== Problem to solve ==
How many lines of the listing below contain the string "FIRESERVICE"? Case counts, and the reply should be only the number.

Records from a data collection
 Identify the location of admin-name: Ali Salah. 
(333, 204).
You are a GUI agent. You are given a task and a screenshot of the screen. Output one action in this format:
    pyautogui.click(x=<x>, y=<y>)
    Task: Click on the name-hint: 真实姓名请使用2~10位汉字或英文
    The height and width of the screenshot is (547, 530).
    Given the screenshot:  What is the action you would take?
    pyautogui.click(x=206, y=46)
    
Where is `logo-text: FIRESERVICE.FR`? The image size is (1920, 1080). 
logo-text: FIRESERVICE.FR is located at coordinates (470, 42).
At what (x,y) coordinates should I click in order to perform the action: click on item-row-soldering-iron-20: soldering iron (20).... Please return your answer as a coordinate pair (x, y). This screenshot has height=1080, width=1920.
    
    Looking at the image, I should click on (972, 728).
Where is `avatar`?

== Solution to this problem ==
2